Thursday, 19 August 2010

Keeping it normal

Going to school? Fanny smiles at the children and shuffles the electricity bills around on her desk.

We have brought Tiger this far. A ten minute walk from home. Through the heat, humidity, over the slipper floor, it feels like she jumped ten miles. But we made it here, into the ice-cold, air con office of the property agency.

Shark and Squirrel trotted along from home, down the steps, along the jungly track, onto the Lamma footpaths, all quite happily, pausing to finger poke creepy crawlies and make frogs jump. Shark is liking this island. She's close to the sea, can investigate shoreline, feels capable and independent already, shrugs off our help, and skips alone to meet new friends. Squirrel is Squirrel. She's busy finding her own glitter strewn path, absorbed with the diamonds that grow on the trees, the ones that we strange mortals call raindrops.

Then Tiger. She's eaten, bowls and bowls of pasta bribe, and slept in her bed, two long stretches of twelve hour sleep. After the first long stretch, she didn't return to her line of reasoning that she's sleeping on the sofa until she goes home. I crept into her bedroom and unpacked her case. She didn't say anything, but watched me, mistrustful.

Now Fanny asks - as if everything is normal here in her normal air con office on a normal business day - if the children are going to school. That, presumably, would be normal. Normal for most ex-pat families taking up residence for working purposes. Normal for families coming to Hong Kong. Normal for children to learn in school.

The effect is not unlike the one you might achieve if you were to stand up in the stalls at the opera, Act Two, and yell with all your lung capacity: Bollocks! The audience would gasp and the soprano clutch her bosom and stagger to an actual death experience.

At the question of school, Shark, Squirrel and Tiger stare, open mouthed, not knowing what to say. Not for one moment did they consider the possibility of school when we raised the idea of a long stay in Hong Kong. People who eat fish lips and cow noses, yes, but this!

A fleeting look of terror passes over Tiger's face. So this is why we brought her! It is all a plan! We lied! This is not a family visit to drop off the electricity meter readings at the property agent after all! This is the office of the child catcher!

I'm shouting Don't panic! Don't panic! like Corporal Jones from Dad's Army. Watching the faces of Team Grit, it clearly doesn't work. All is lost. I am inept. It feels like the sniper fire is real. Then I feel panic-struck myself, and sorry for Fanny too, because she's confused by the gasps and reels.

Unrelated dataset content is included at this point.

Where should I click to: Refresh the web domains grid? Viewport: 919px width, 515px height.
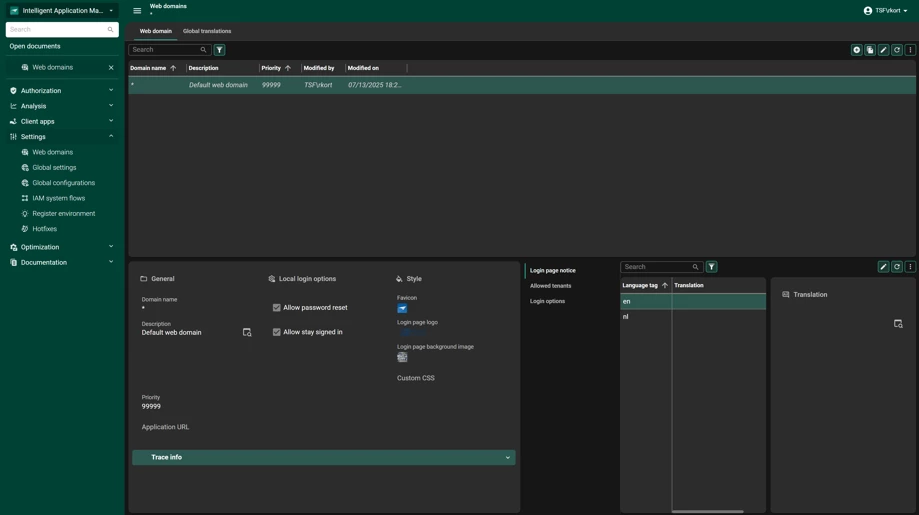coord(897,50)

It's so innocuous, her question, isn't it? It's so innocent and casual; a non controversial, non consequential thing to say, like Are you well? Are you settling in? But now. At this balanced moment. Tiger's first outing. After I nearly convinced her. Life will continue as normal - life without school will continue as normal. You'll see. Normal. Just several thousand miles from home, surrounded by butterflies. That's all. And dogs. Normal. Then Fanny unknowingly lobbed a hand grenade into a chest freezer.

Dig leaps in with Home school! Home school! to deflect the bullets, reassure Tiger, and assert some manly status over five startled women, looking blankly at each other without comprehension.

At the words home school, Fanny raises her eyebrows and lets out a long ooooohhh! She regards the children carefully. In China, all children must attend school. It is the law. We need permission, special exemption. I watch her thinking. Perhaps the private school is full. Perhaps we are passing through. Perhaps we are returning home sooner than we think.

Then she turns back to her papers, shuffles the bills, copies out the meter readings, and says good bye. We leave, turned back into the heat, closing the door behind us to keep her air con office cool. Shark and Squirrel recover from the thought, and skip off to our next settling-in job at the library. Tiger, with her troubled face, drops behind.

I wonder how I can make our home ed normal, and whether Fanny's now thinking, These foreigners who come to live on this island? They sure are strange.